Como se perder em… Mykonos

Lugar paradisíaco que mistura natureza selvagem e badalação

Por: Cleo Pires

Eu gostei de Mykonos, porque achei que tem uma parte de entretenimento muito gostosa e também um lado selvagem, não habitado que é incrível, uma natureza muito latente, por mais que tenha os hotéis e todo conforto. Esse lado da natureza selvagem, crua, aquela vegetação mais rasteira, com cara desértica aciona alguma coisa em mim que me faz muito bem. Eu fui só uma vez pra lá, mas tô loca pra voltar.

Gosto de lugares que eu tenho a sensação de desbravar de alguma forma. Não precisa ser necessariamente natureza selvagem, e Mykonos tem isso, e também um centrinho pitoresco, com lojinhas, coisas típicas, muitas festas, bares e restaurantes. É lindo demais ver o pôr do sol, rosa, tomando um drink em um dos inúmeros bares que tem lá à beira mar, parece que é mentira que aquilo não existe. E você pode ainda, pegar um carro e ir até uma praia quase deserta, com uma ou duas pessoas, com uma pegada super selvagem. E aí, de repente, tem uma pedra, você sobe nela e descobre uma imensidão geográfica totalmente rochosa, muito roots, com aquele mar lindo em baixo, azul. E tem as festas, os drinks, o glamour, que é gostoso de ter também, pois são energias opostas que existem no mesmo lugar, o que é bom e instigante.

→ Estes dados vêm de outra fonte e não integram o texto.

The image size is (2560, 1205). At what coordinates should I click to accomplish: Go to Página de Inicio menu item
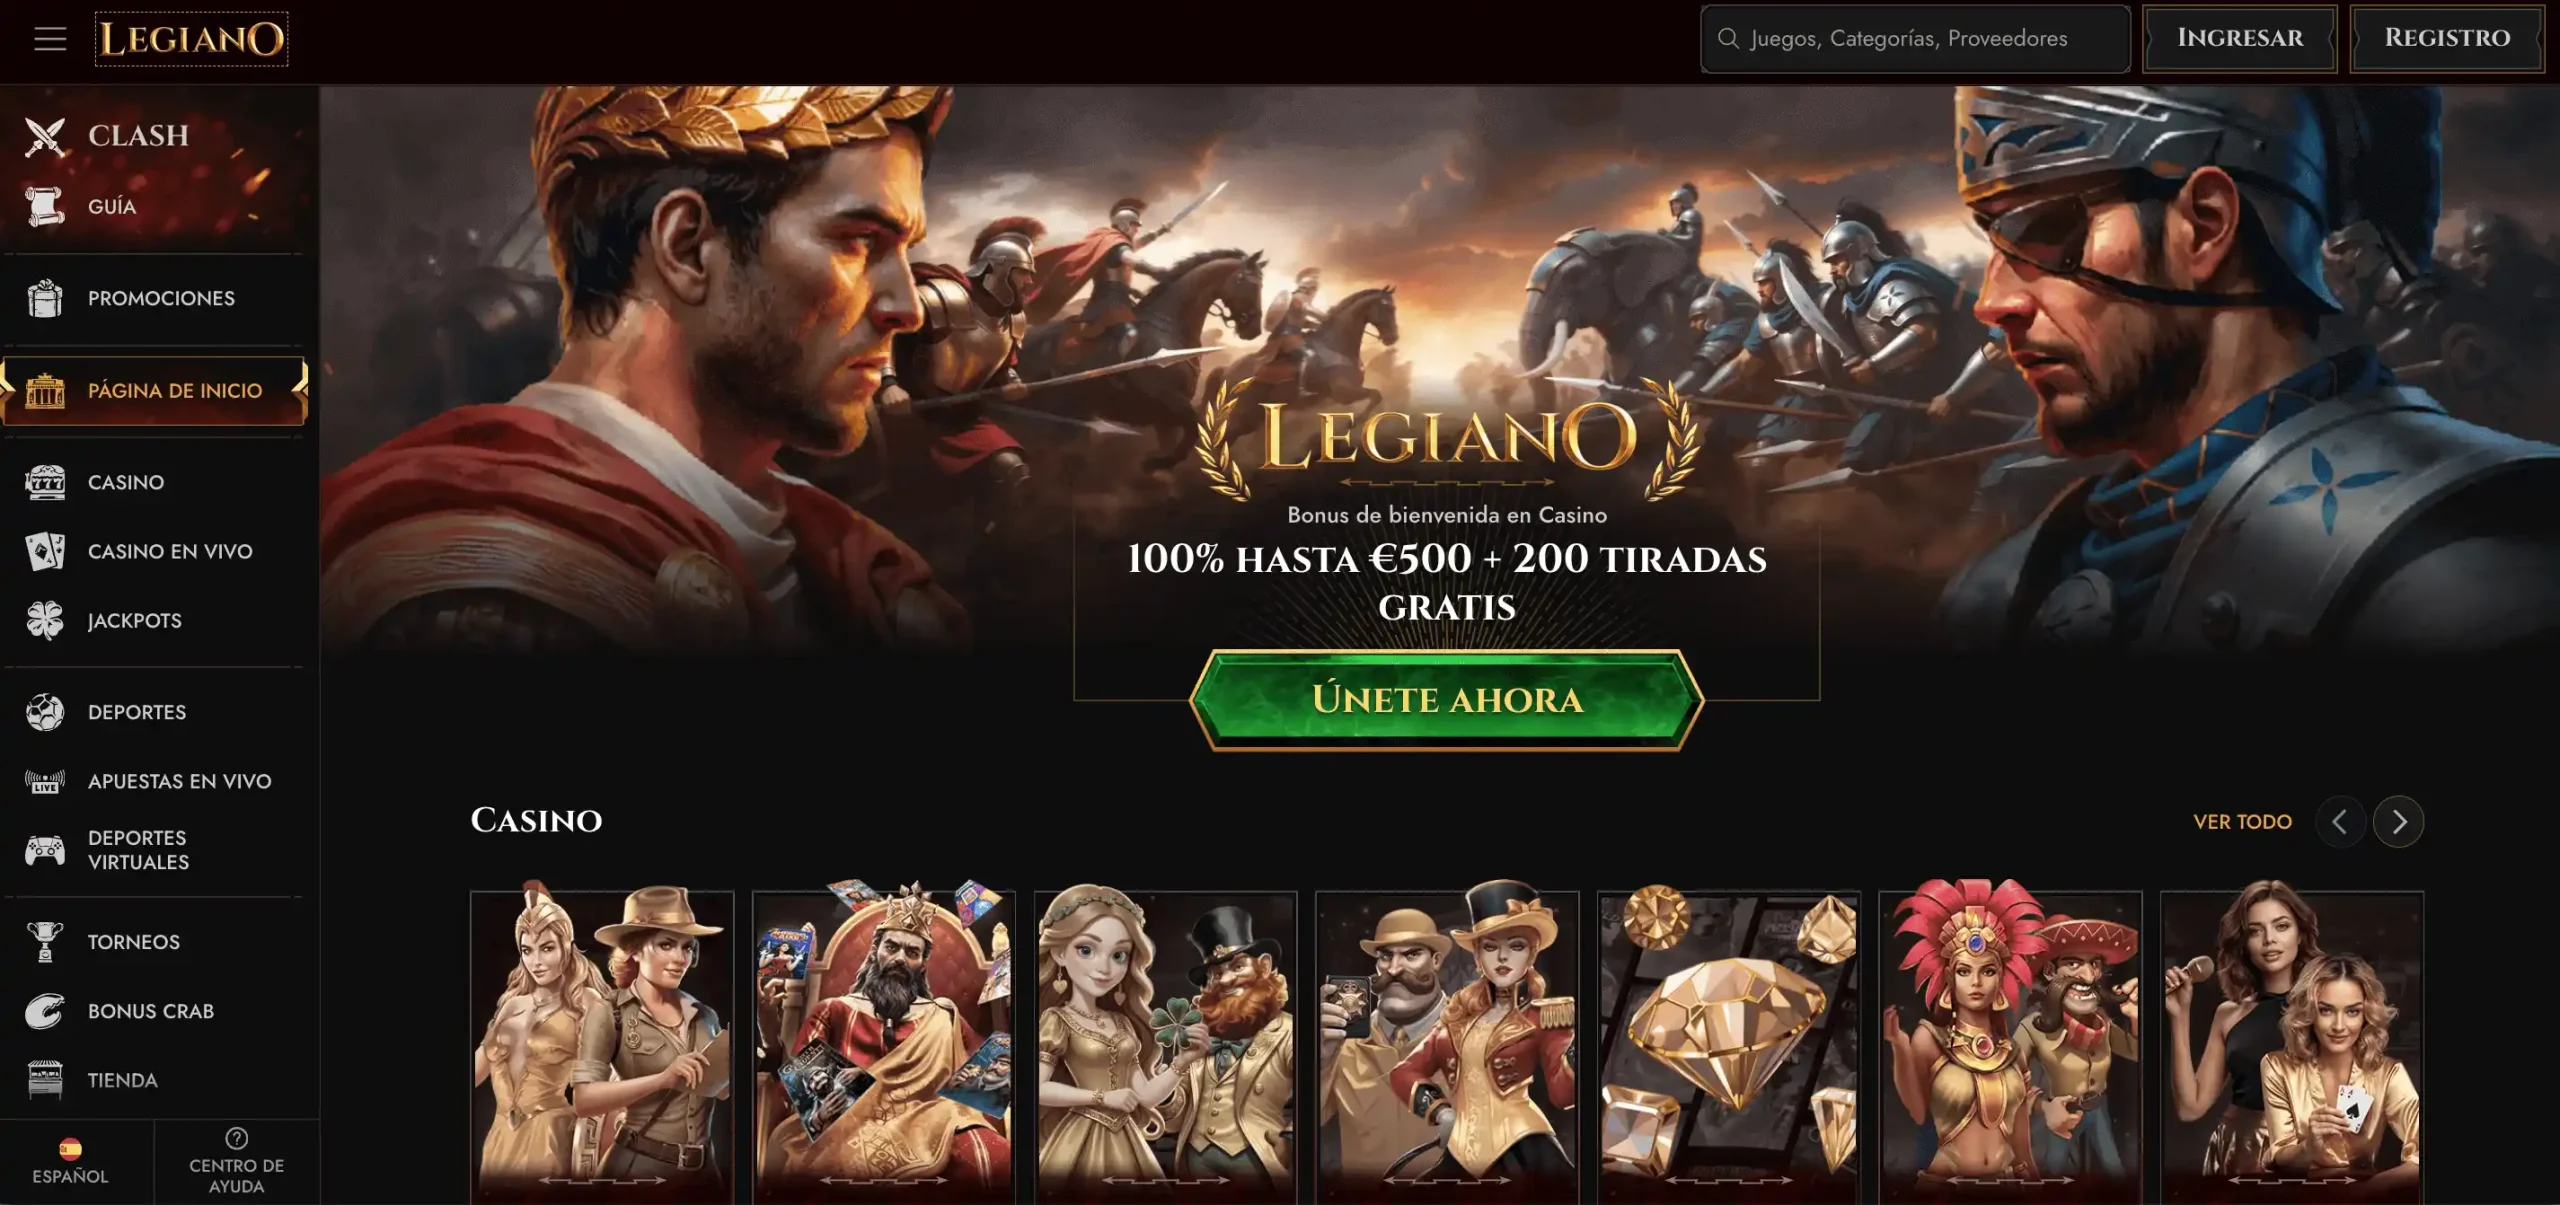pos(154,391)
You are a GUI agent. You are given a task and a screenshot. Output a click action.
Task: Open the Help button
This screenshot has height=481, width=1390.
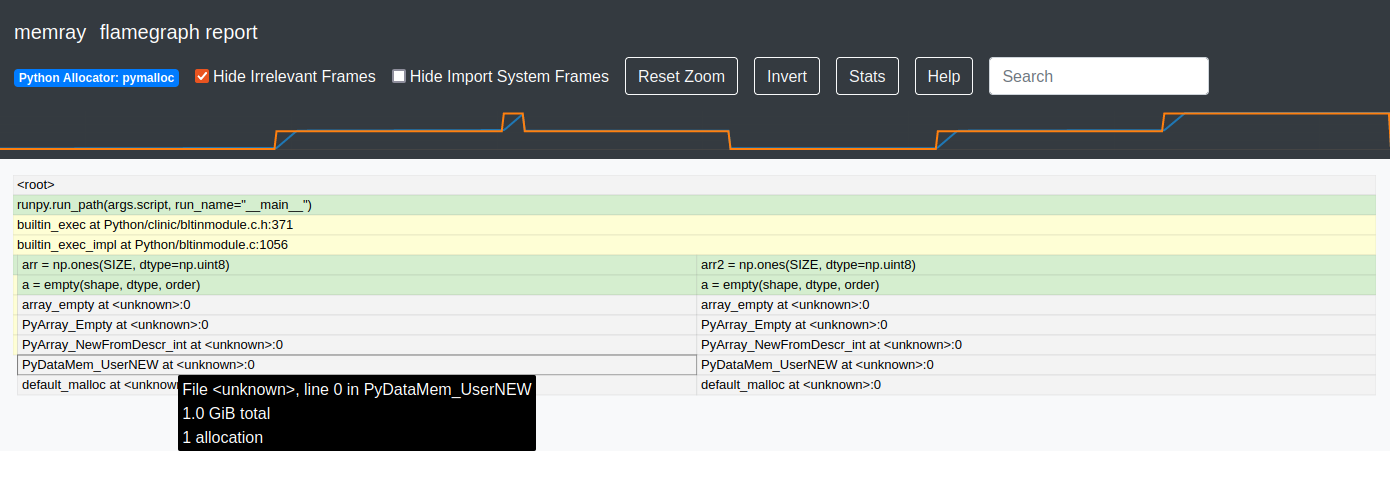(943, 76)
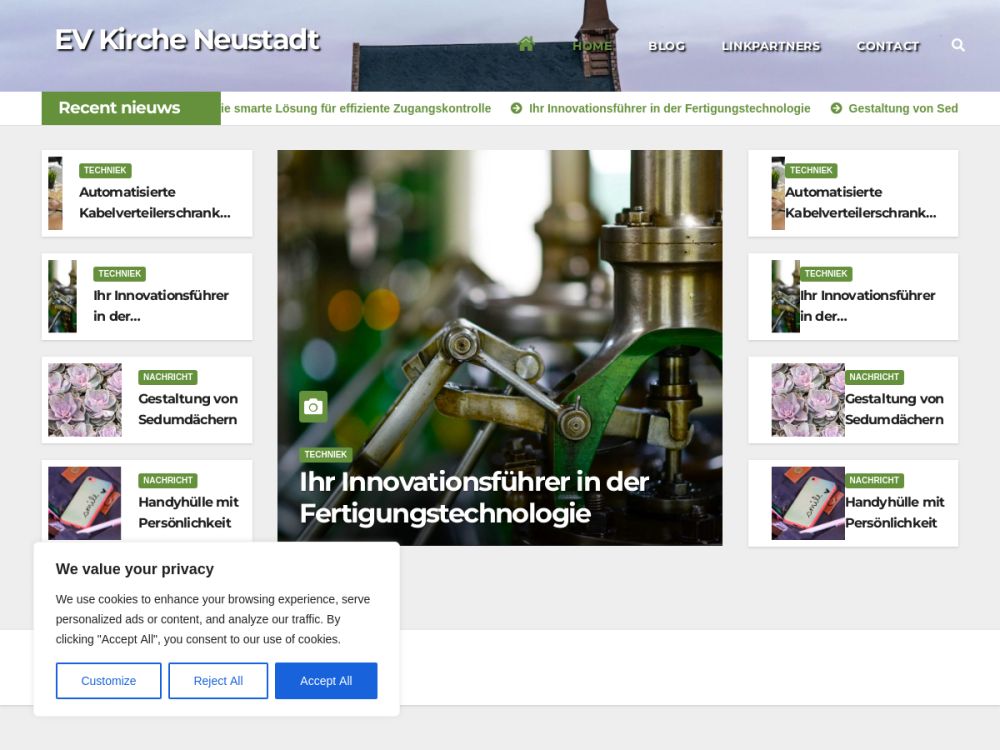Click arrow icon before 'Gestaltung von Sed' ticker

coord(836,108)
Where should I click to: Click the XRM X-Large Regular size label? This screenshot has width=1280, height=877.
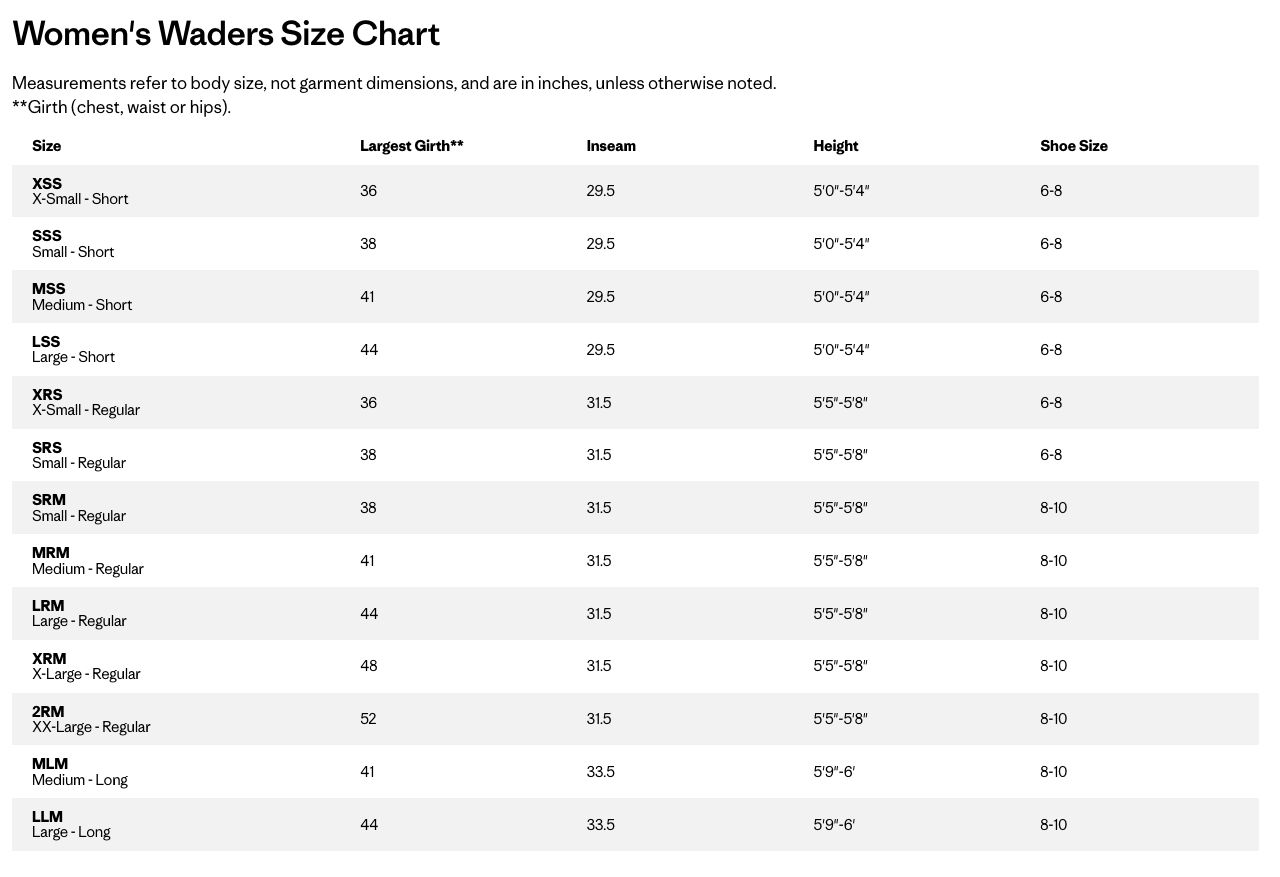[x=86, y=666]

Na Grécia, em Atenas, faz algum tempo, tatuei One Love, com um amigo meu, e foi feita por um tatuador russo Dimitri. Em Mykonos eu tatuei Hunter, e em Atenas, durante essa viagem eu fiz a gotinha para Afrodite, no dedo, e escrevi diamante bruto em grego. O mais curioso foi que eu descobri que o tatuador que fez as duas últimas em Atenas tinha sido assistente do Dimitri quando fiz a primeira tatoo.